Potongan Dokumen |
JEPARA – Suhu di ponsel menunjukkan angka 21 derajat Celsius saat pagi masih buta. Sekitar pukul 05.10 WIB Desa Tempur masih diselimuti kabut tebal. Tak ada cahaya matahari yang menembus celah-celah kabut itu. Tak seperti biasanya, pagi itu, hawa dingin pegunungan yang biasanya sampai menusuk tulang sama sekali tak terasa. Memakai kaos oblong lengan pendek pun sama sekali tak terasa dingin.
Pada saat yang sama, beberapa penduduk setempat mulai beraktifitas. Dengan mengenakan pakaian serba panjang, mereka menyusuri jalan terjal yang masih lengang. ”Lungo mek kopi nyang ndi, yu? (mau pergi panen kopi kemana, mbak?),” terdengar obrolan penduduk dari arah kampung bawah. Beberapa petani menggendong wakul yang nampak berisi karung, air mineral, dan arit. Mereka berangkat menuju kebun untuk memanen kopi.
Sejak awal Agustus lalu, masyarakat Desa Tempur memang mulai disibukkan dengan panen kopi. Biasanya, panen raya berlangsung selama tiga bulan (Agustus-Oktober). Pada masa panen inilah masyarakat Desa Tempur memanen kopi yang sudah masyhur di berbagai daerah itu.
Sekitar pukul 06.15 WIB, Premiatun (64), salah satu petani, mulai menyiapkan piranti untuk memanen kopi. Perlengkapannya tak jauh beda dengan para petani yang lebih pagi menuju kebun kopi. Pagi itu adalah jadwalnya untuk memanen kopi di kebun yang tak jauh dari rumahnya. Dengan diantar oleh anaknya, hanya butuh waktu dua menit untuk sampai ke kebunnya.

Data yang Diberikan |
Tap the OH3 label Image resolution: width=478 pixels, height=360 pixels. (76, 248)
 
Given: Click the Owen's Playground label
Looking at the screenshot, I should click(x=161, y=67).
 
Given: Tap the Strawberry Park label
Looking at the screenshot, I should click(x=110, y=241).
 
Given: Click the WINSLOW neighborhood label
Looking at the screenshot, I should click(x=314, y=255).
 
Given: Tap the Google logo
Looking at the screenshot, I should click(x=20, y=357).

Daftar Tugas |
• 1. Jawab pertanyaan berikut berdasarkan teks tentang panen kopi di Desa Tempur.
(a) Berapa suhu yang tertera di ponsel pada pagi itu?
(b) Biasanya berapa lama panen raya kopi berlangsung?
(c) Berapa lama waktu yang dibutuhkan Premiatun untuk sampai ke kebunnya?
• 2. Salin bagian teks tentang panen kopi di Desa Tempur dengan tepat. Mulailah pada kata-kata "Pada saat yang", lalu berhenti setelah "kebun untuk memanen kopi.".

Jawaban Tertulis |
• 1.
(a) 21 derajat Celsius.
(b) Tiga bulan, dari Agustus sampai Oktober.
(c) Dua menit.

• 2.
Pada saat yang sama, beberapa penduduk setempat mulai beraktifitas. Dengan mengenakan pakaian serba panjang, mereka menyusuri jalan terjal yang masih lengang. ”Lungo mek kopi nyang ndi, yu? (mau pergi panen kopi kemana, mbak?),” terdengar obrolan penduduk dari arah kampung bawah. Beberapa petani menggendong wakul yang nampak berisi karung, air mineral, dan arit. Mereka berangkat menuju kebun untuk memanen kopi.